▶ _Recorded data_
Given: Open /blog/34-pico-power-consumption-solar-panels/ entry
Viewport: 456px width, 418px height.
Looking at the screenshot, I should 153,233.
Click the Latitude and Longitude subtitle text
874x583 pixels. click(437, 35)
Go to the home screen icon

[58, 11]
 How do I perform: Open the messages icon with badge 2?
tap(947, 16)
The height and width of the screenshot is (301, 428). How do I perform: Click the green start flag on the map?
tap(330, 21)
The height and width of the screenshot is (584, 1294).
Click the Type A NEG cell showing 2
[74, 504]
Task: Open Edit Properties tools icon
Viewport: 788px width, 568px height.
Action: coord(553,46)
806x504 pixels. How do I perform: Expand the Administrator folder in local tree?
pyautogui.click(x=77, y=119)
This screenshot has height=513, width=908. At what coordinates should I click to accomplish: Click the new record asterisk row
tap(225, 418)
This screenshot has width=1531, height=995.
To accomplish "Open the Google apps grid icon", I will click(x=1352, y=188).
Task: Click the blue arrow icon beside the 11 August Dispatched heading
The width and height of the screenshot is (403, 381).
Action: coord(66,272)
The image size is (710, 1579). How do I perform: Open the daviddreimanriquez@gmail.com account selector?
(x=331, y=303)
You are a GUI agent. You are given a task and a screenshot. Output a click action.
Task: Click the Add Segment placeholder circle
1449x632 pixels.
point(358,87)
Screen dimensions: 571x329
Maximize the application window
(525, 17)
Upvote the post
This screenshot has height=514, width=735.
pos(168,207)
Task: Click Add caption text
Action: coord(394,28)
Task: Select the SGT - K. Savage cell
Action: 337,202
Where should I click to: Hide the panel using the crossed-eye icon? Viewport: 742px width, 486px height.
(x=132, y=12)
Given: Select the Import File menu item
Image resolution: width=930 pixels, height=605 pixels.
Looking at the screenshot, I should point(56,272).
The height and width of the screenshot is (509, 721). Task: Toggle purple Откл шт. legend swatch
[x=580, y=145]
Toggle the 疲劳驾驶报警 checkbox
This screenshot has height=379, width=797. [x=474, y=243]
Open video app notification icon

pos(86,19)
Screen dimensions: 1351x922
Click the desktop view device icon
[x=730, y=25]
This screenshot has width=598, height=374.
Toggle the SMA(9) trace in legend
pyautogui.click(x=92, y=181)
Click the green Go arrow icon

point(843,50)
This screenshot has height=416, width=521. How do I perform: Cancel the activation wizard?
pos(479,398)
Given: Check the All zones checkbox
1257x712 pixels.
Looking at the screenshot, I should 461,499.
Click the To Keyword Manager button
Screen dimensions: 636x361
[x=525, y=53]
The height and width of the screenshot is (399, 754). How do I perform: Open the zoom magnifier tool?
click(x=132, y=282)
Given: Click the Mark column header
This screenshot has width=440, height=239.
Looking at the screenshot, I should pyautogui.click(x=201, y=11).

▶ _Task_
Quote the records starting at the line that contains "Click the To Keyword Manager button" and continuing through the end of the records, reproducing each line without change.

▶ _Exercise result_
Click the To Keyword Manager button
Screen dimensions: 636x361
[x=525, y=53]
The height and width of the screenshot is (399, 754). How do I perform: Open the zoom magnifier tool?
click(x=132, y=282)
Given: Click the Mark column header
This screenshot has width=440, height=239.
Looking at the screenshot, I should pyautogui.click(x=201, y=11).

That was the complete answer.